▶ [Requirement] Where in the records does the word "price" appear? Copy each line that holds it.

▶ [Exercise input]
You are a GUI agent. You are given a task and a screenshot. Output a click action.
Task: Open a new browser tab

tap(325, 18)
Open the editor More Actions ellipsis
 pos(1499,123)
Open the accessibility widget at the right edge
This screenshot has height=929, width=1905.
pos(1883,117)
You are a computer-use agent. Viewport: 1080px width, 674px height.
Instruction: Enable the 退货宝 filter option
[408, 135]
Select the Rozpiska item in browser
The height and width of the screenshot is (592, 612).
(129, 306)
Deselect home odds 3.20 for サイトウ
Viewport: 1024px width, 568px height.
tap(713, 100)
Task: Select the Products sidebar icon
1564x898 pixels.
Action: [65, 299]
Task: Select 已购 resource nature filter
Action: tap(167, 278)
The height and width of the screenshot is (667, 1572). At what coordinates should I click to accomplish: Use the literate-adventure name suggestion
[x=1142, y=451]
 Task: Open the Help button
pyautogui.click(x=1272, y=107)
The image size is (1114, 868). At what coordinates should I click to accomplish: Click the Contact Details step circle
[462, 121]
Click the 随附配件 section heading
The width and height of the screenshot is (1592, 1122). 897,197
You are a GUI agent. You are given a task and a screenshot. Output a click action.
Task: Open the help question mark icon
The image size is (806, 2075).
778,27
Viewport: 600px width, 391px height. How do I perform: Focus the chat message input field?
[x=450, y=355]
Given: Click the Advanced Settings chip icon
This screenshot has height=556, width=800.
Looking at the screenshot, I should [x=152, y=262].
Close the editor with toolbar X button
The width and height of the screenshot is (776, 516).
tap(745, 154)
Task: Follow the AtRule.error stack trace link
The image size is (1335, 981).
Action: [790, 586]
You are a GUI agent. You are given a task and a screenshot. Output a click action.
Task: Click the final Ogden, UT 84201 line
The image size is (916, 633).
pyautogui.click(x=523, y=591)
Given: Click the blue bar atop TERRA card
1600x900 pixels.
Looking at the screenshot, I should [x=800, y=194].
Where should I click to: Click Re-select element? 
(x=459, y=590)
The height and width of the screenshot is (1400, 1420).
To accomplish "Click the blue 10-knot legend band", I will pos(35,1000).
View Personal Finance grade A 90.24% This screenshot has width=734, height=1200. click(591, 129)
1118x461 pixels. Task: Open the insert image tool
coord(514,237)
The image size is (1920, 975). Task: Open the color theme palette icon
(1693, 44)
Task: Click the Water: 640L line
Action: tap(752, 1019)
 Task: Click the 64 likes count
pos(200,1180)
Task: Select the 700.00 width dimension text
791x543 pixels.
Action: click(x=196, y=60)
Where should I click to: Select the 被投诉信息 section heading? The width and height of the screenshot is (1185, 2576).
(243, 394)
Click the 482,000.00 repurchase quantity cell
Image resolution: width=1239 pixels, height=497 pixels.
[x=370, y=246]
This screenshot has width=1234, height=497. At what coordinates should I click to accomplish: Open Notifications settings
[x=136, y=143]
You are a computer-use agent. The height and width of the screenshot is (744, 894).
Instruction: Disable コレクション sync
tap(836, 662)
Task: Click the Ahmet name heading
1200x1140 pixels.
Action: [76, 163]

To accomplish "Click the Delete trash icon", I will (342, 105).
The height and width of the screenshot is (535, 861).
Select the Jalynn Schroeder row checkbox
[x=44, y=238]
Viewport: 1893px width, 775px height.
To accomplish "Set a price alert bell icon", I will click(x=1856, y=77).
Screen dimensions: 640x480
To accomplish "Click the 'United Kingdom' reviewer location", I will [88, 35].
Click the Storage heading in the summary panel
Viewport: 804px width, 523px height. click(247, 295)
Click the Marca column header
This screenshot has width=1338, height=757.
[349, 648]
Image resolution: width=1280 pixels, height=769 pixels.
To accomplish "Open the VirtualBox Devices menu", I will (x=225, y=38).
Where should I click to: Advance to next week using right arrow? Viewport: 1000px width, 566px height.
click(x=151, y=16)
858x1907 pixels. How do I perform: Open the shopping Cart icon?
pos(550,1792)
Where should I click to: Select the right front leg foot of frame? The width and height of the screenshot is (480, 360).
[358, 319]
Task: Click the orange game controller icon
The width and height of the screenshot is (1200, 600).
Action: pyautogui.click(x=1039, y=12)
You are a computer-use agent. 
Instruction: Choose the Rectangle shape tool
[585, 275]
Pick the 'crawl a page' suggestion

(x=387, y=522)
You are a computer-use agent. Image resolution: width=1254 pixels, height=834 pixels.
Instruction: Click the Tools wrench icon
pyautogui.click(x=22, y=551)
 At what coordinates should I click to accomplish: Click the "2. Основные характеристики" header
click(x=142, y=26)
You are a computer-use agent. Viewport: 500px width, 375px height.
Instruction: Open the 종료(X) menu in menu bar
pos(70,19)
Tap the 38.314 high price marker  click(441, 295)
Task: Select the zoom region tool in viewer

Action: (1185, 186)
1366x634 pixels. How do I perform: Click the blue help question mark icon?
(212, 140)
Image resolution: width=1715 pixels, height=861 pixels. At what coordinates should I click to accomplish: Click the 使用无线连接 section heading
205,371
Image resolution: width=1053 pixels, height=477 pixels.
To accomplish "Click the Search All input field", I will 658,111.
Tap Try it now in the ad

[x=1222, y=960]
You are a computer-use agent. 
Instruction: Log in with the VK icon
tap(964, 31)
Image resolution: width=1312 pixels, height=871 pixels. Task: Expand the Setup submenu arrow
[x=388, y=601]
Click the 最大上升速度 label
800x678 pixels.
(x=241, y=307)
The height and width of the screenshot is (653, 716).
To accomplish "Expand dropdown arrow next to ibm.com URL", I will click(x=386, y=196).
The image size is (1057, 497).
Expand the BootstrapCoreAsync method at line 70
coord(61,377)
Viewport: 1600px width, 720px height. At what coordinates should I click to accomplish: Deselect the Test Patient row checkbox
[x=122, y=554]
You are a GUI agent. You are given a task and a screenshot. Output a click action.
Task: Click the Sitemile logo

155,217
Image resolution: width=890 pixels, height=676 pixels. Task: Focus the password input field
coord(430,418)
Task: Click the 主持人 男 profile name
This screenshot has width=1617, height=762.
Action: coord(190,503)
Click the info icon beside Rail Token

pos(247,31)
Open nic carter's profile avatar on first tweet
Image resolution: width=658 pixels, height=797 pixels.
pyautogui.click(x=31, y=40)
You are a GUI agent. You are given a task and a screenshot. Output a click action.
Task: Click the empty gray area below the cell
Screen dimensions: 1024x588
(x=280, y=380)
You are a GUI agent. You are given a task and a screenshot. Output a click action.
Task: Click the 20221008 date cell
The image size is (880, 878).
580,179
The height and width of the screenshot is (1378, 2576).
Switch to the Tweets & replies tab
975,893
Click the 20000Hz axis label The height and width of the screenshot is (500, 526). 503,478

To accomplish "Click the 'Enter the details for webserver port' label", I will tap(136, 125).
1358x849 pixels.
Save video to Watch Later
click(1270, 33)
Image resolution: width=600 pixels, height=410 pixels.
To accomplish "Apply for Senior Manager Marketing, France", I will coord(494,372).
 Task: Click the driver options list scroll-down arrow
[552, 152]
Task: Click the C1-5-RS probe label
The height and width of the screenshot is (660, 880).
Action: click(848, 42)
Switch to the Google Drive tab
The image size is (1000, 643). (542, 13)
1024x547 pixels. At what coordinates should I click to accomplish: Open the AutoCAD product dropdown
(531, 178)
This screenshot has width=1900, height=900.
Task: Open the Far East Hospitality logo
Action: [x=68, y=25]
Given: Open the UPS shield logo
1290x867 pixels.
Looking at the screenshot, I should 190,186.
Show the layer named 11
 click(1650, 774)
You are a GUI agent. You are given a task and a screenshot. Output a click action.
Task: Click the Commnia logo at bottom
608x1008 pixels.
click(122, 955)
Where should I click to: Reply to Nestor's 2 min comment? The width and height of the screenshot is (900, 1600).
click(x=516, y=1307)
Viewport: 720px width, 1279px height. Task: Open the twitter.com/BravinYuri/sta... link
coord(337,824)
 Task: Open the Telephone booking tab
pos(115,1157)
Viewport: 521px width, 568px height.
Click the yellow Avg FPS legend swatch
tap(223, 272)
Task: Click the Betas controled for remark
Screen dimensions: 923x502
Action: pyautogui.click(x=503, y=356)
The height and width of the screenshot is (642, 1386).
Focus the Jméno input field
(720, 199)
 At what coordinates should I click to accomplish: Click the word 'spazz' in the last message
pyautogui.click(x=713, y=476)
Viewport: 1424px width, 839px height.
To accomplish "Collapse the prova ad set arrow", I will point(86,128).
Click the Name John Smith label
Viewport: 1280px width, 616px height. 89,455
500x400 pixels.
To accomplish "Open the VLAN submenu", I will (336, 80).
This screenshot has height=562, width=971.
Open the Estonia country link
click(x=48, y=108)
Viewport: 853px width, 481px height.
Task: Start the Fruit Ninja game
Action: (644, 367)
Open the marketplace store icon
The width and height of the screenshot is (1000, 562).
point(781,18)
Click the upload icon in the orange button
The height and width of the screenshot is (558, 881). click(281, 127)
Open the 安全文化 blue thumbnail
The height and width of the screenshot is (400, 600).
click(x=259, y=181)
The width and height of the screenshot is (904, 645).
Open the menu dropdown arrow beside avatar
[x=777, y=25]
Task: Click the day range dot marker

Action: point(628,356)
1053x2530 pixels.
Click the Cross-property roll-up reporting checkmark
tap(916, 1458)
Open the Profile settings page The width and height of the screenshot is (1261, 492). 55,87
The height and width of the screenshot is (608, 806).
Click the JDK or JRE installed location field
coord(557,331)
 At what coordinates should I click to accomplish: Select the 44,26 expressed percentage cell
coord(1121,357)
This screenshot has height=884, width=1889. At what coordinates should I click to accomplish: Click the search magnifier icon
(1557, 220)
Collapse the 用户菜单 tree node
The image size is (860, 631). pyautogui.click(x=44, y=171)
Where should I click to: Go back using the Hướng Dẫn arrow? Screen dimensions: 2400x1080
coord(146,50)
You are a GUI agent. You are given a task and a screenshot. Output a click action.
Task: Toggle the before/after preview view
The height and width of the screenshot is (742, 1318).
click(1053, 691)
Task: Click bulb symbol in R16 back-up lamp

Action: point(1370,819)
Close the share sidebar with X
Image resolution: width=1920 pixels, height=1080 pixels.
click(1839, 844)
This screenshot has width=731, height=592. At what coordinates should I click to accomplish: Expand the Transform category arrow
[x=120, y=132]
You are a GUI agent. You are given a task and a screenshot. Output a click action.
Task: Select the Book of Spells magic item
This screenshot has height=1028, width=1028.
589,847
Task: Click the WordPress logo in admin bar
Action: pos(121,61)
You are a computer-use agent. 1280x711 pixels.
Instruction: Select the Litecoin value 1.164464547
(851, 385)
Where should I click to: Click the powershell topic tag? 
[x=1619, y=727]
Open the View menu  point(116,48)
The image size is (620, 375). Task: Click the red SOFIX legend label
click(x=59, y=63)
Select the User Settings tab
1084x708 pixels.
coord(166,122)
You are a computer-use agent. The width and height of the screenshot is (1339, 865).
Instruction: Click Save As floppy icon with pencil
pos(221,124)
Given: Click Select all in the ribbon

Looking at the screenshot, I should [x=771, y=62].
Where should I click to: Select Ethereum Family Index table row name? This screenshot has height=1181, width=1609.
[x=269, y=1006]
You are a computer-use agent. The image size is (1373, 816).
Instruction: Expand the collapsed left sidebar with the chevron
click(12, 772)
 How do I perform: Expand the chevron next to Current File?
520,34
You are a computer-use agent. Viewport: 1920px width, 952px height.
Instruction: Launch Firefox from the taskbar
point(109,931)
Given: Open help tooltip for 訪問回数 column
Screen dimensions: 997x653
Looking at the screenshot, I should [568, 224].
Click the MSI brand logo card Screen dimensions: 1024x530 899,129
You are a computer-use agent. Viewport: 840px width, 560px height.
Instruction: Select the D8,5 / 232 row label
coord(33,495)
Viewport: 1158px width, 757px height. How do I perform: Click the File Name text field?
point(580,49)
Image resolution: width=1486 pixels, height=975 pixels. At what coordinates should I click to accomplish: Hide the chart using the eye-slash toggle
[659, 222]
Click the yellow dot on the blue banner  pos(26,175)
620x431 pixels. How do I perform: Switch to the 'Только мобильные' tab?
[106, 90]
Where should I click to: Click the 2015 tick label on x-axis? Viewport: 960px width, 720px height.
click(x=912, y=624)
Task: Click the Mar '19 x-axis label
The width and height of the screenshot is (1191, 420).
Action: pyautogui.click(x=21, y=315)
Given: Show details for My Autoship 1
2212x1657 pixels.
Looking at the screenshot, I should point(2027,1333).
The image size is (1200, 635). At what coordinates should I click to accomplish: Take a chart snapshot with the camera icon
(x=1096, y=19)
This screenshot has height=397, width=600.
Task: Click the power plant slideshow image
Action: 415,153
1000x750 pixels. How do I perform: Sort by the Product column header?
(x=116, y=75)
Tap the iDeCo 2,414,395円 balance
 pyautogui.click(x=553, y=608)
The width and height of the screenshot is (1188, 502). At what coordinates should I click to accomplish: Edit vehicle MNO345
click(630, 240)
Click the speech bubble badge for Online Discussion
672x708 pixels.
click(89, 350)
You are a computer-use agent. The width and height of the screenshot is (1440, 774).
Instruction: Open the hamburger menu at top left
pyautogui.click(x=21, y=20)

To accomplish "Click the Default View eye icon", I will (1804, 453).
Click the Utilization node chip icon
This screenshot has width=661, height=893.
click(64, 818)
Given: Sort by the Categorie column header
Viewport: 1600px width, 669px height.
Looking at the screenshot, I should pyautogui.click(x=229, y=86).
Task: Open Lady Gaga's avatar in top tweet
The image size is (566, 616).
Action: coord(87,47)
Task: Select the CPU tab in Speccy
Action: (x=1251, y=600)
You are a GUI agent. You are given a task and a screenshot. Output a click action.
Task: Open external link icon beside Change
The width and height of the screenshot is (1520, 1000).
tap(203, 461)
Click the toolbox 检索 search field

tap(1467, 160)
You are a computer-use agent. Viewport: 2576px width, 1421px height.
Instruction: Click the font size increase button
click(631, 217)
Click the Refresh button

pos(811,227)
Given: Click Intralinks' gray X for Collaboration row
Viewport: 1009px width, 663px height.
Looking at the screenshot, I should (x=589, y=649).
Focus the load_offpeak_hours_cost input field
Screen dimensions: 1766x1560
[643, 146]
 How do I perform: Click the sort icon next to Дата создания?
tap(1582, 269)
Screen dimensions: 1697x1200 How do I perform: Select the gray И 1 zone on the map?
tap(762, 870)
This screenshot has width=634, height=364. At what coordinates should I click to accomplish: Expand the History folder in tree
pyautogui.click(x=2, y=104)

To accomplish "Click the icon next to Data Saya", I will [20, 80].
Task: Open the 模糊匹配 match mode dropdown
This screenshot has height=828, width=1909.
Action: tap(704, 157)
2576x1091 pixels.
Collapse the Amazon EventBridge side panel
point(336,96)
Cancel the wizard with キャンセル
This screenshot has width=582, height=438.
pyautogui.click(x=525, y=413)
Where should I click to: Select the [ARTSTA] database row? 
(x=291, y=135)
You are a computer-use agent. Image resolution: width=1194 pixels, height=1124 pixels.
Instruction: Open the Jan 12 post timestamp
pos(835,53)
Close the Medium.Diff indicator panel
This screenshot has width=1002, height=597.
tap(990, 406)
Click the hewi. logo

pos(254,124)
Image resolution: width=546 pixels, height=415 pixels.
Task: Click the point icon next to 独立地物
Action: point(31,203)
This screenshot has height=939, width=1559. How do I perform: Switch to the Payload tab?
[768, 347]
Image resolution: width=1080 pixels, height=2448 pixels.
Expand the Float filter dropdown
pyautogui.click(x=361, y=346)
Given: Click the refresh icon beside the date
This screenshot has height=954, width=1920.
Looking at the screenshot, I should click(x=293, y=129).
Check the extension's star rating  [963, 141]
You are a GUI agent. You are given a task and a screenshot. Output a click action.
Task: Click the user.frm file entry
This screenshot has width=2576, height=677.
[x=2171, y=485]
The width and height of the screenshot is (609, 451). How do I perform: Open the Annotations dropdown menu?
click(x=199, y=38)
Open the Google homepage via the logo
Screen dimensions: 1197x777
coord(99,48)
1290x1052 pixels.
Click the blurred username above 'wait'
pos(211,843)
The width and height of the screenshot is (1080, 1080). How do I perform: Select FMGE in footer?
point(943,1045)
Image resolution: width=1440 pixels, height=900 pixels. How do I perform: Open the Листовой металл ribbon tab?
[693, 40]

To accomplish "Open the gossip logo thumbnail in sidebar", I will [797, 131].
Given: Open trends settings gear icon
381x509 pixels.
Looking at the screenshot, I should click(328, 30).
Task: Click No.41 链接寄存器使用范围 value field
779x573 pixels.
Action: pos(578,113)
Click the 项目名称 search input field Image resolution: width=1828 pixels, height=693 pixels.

▶ [Answer for the task]
To accomplish "Set a price alert bell icon", I will click(x=1856, y=77).
Tap the 38.314 high price marker  click(441, 295)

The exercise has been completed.